**LISTED RECORDS**
◆ ◆ ◆ ◆ ◆ ◆ ◆
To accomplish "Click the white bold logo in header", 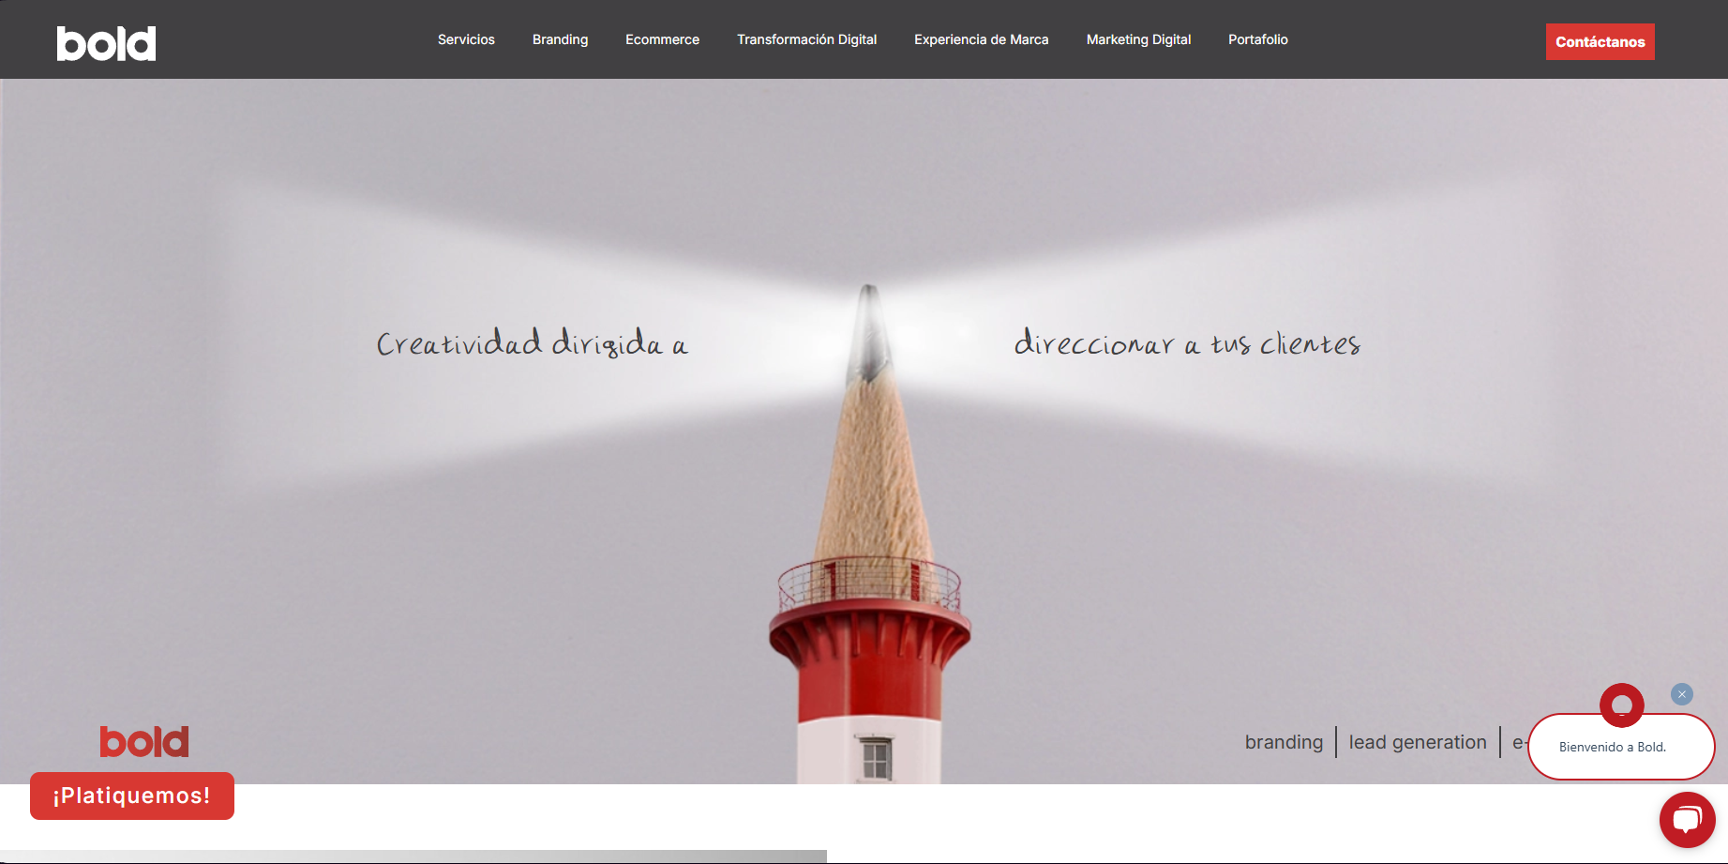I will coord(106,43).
◆ ◆ ◆ ◆ ◆ ◆ ◆
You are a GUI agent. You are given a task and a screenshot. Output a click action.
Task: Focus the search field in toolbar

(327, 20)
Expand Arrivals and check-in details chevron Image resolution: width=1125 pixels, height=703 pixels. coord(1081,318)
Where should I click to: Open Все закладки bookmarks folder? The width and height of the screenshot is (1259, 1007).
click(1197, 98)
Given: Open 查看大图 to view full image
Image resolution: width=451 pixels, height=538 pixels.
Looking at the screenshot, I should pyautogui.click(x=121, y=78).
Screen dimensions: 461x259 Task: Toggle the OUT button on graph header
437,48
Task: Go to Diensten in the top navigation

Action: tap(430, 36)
◆ ◆ ◆ ◆ ◆ ◆ ◆
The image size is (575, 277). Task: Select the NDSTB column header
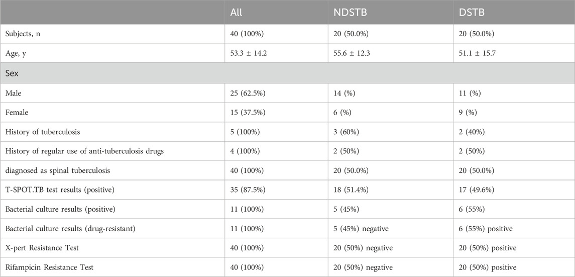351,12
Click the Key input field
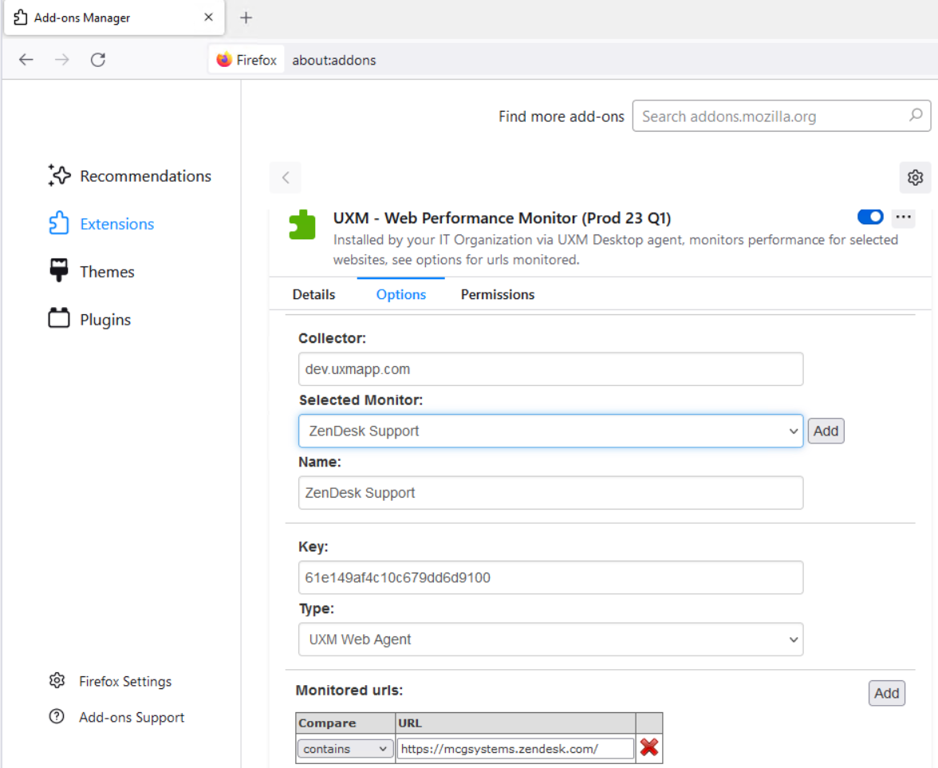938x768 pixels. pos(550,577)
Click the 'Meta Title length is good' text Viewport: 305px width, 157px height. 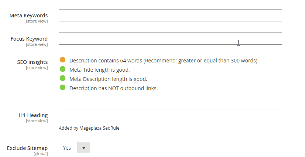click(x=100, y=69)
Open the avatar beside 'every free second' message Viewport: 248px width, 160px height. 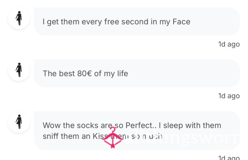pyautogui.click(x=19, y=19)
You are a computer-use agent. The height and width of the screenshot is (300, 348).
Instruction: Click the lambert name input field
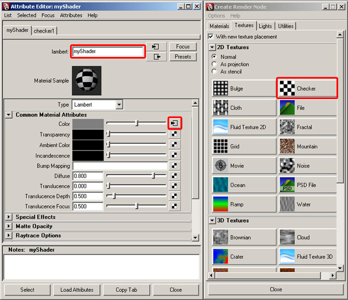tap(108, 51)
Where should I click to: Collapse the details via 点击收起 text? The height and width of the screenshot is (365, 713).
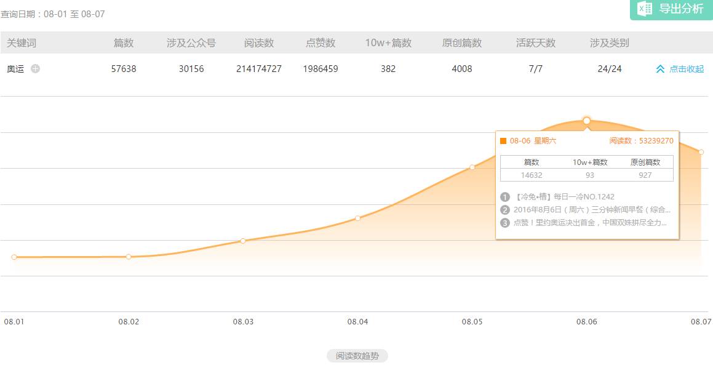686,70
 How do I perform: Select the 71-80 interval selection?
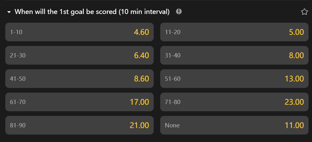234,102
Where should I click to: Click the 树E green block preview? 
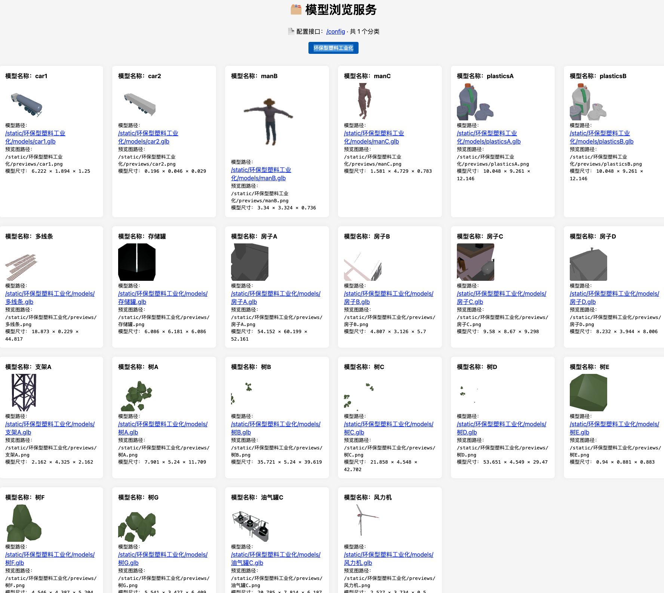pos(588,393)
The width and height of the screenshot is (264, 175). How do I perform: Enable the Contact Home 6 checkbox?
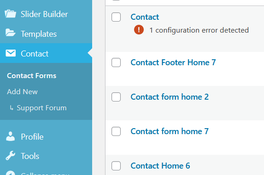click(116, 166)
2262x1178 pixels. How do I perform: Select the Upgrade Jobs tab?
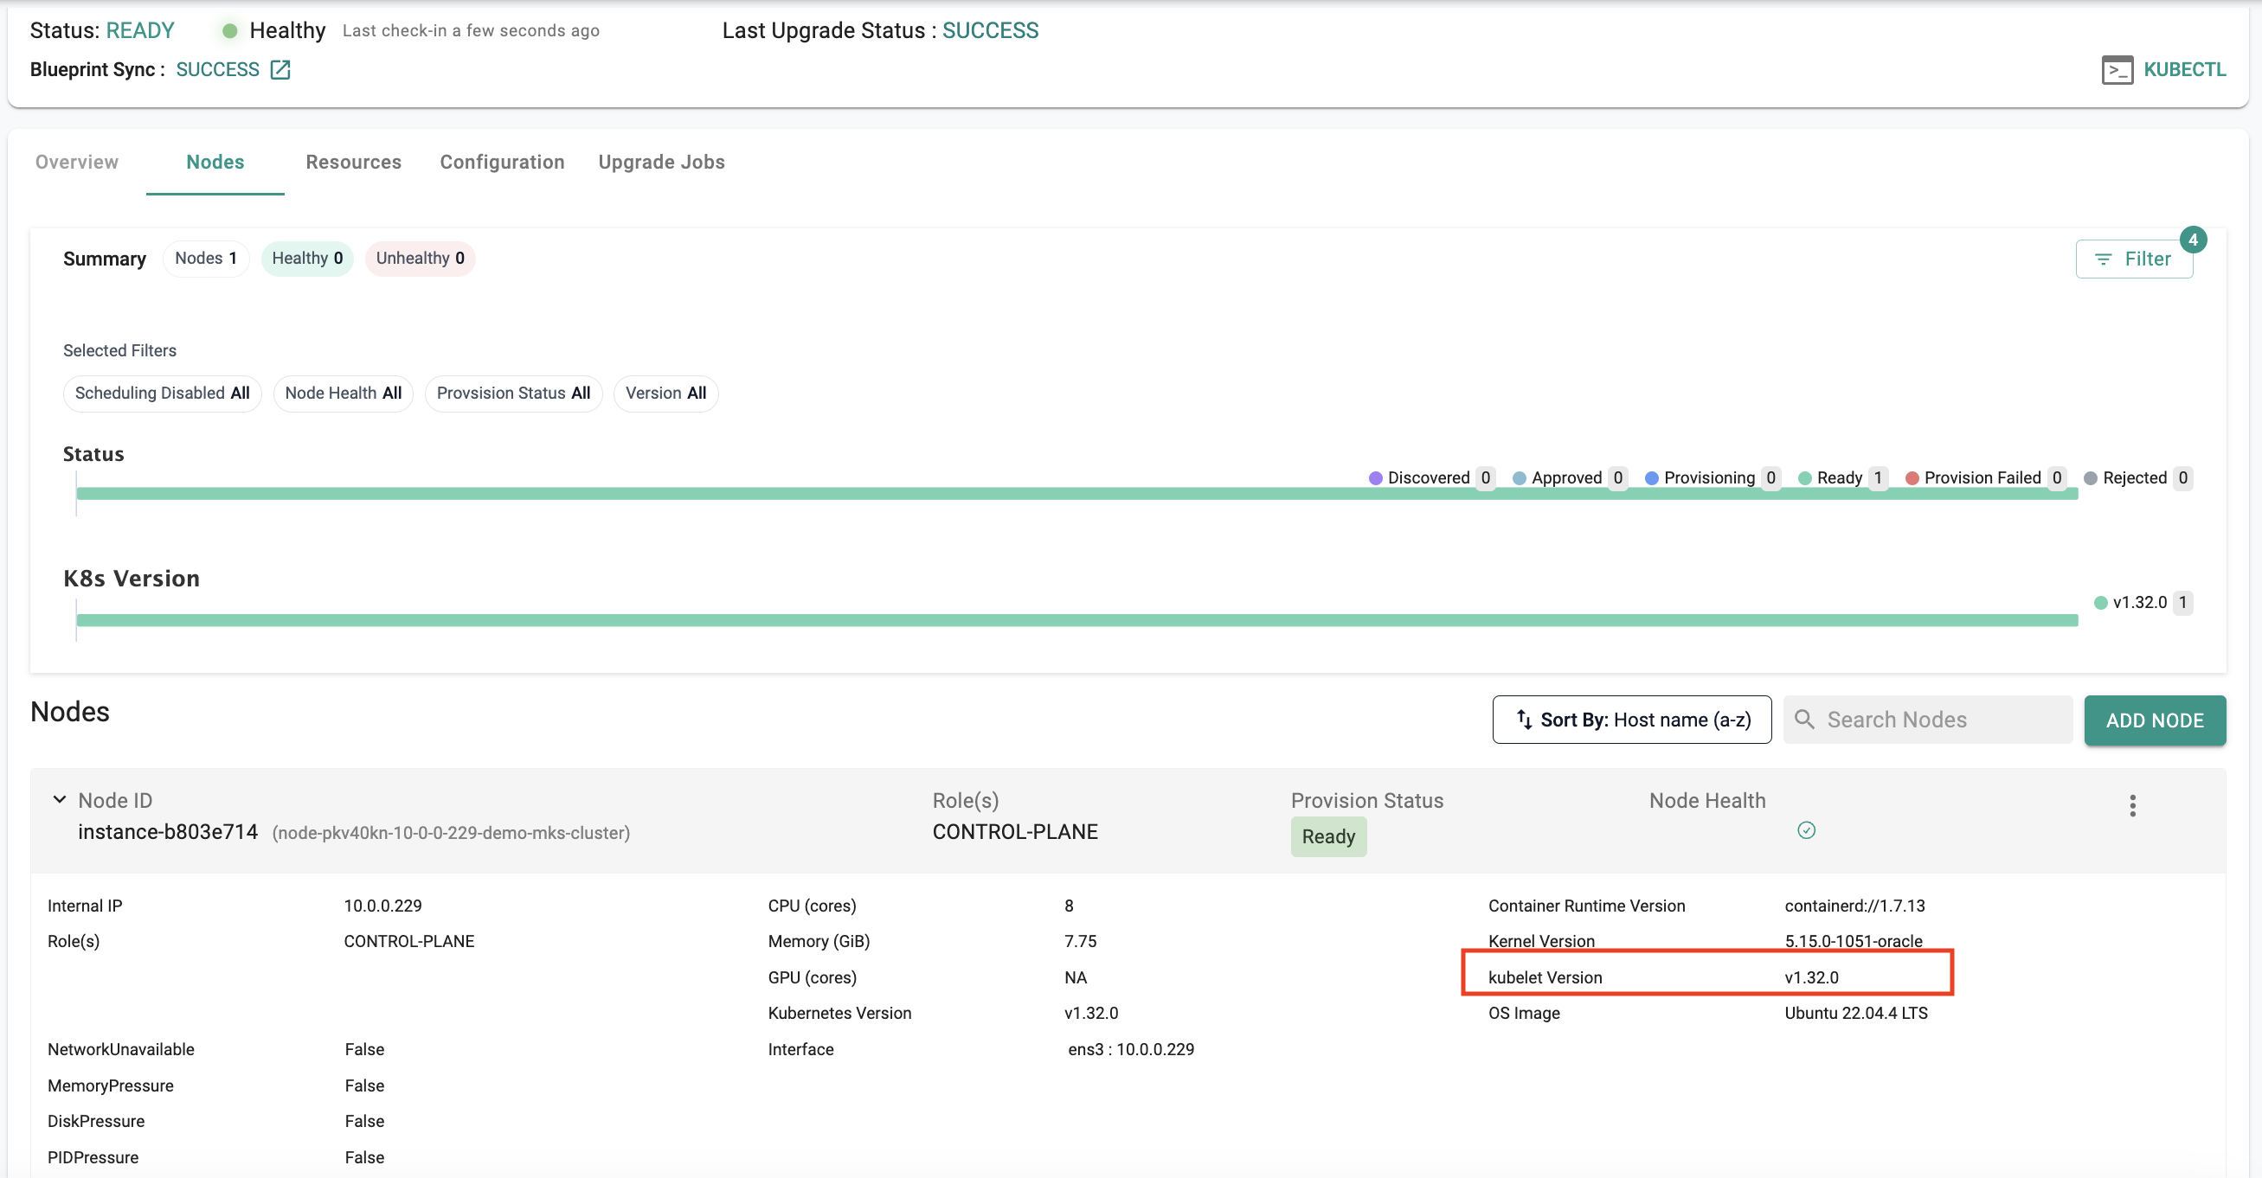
◆ ◆ ◆ ◆ ◆ ◆ ◆
**EXERCISE**
An answer consisting of the number alone is required: how many lines in the entries hold the string "agent"?

**PROBLEM SOLUTION**
2